Destined to be burned

A few days ago something in a newspaper caught my eye. It was about trash separation. It said trash separated as recyclable just ended up its life in an incinerator(焼却炉). How can this happen when we are taking all the trouble and time(?) to separate it? Due to technical improvement of incinerators, we do not have to worry any more about poisonous gasses which used to be released from conventional incinerators. Congratulations. We finally got to be able to burn it. And good thing is, the report said, we can even use the heat from the incinerators to generate electricity.
So I read very carefully a leaflet issued by Tokyo municipal government, which instruct how to separate our trash. According to the illustration, there are 3 categories: Resource trash(資源ゴミ), Burnable, and Nonburnable. The items classified as the resource trash category are plastics and the name itself obviously suggests that it will be used as resources hopefully as plastics. The instruction even demands us to rinse the trash of this category if it is tainted with something. So we may well think that the contamination is harmful for those plastics to be born again. We also have to separate PET bottles from other plastic trash. ALL these instructions, any way you look at it, seems to indicate that plastics will be revived as new, young plastics.
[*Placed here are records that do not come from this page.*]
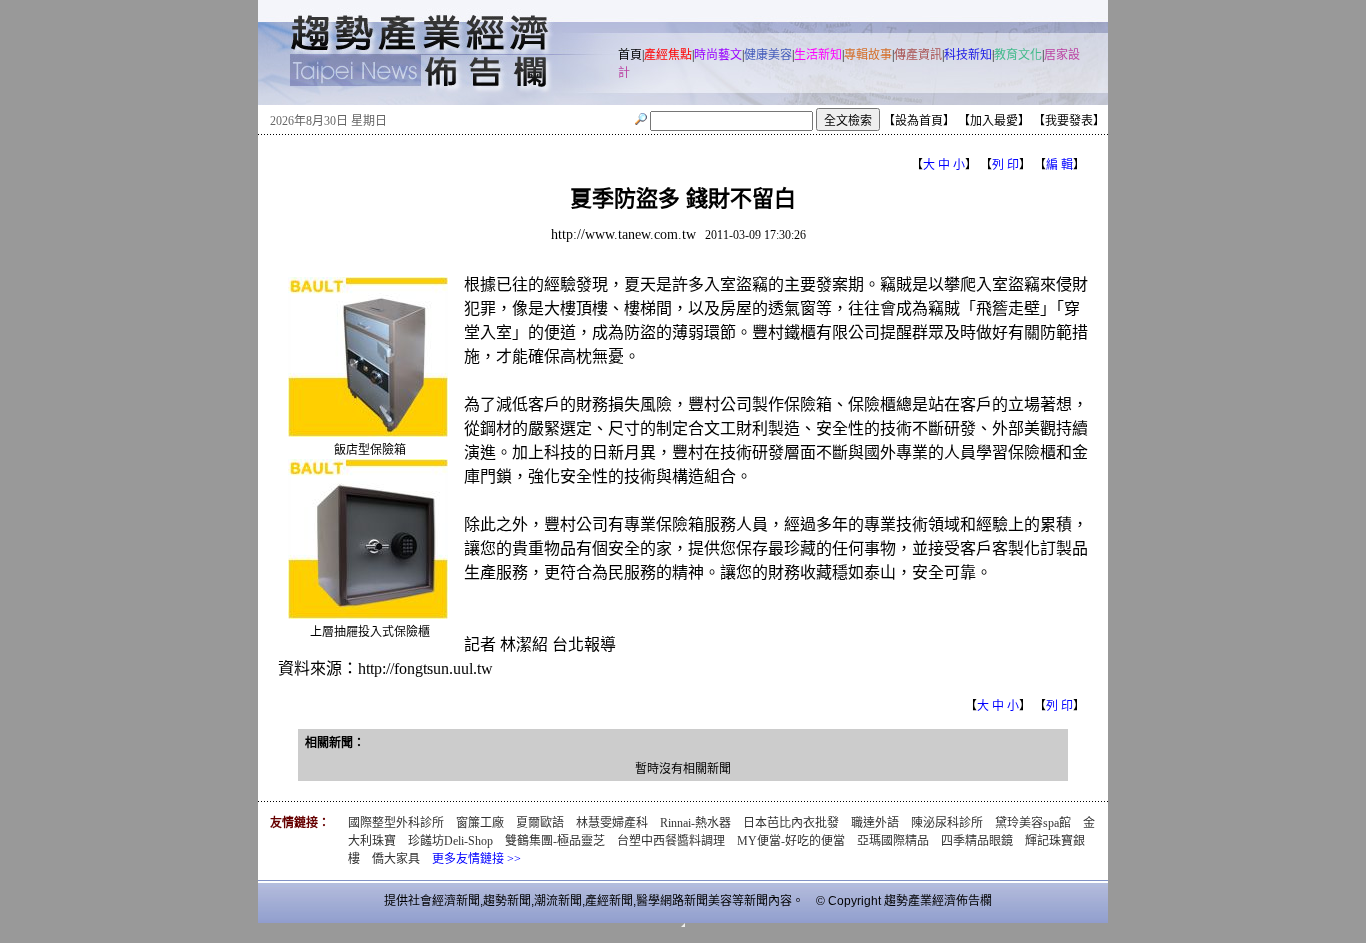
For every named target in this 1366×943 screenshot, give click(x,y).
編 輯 (1059, 165)
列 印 (1005, 165)
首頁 (630, 55)
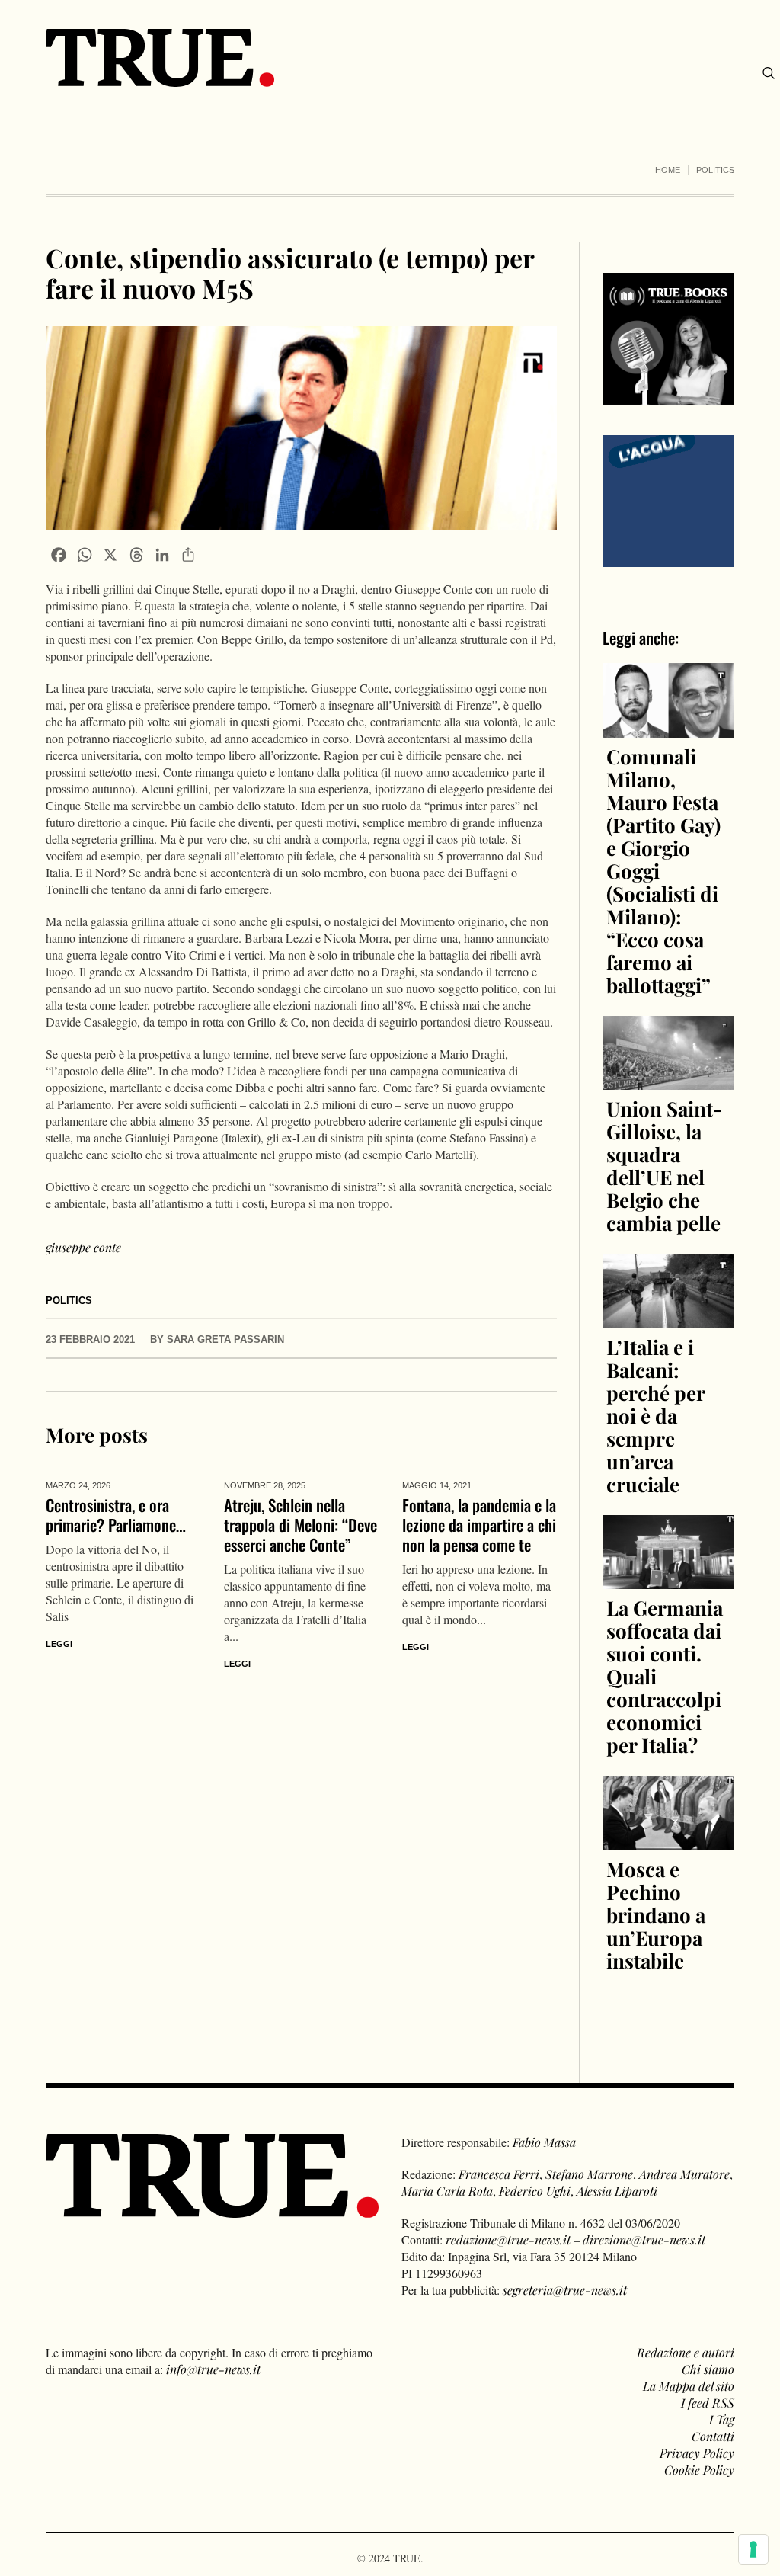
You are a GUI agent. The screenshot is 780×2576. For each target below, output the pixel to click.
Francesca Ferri (499, 2174)
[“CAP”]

To think that it is destined to be burned in incinerators! (I guess PET bottles will enjoy a special treatment and hopefully new life.) I feel cheated. My wife is angry. My mother doesn't want to believe this. My kids are not interested.
I am not sure if the article is true with our district but most probably true because all kinds of plastics except PET are lumped together into one bag whether they be polyethylene or foamed polystyrene. I will investigate on it and report you later.
The picture was taken on a street corner in Zurich, Switzerland. I like this one. It needs no explanation.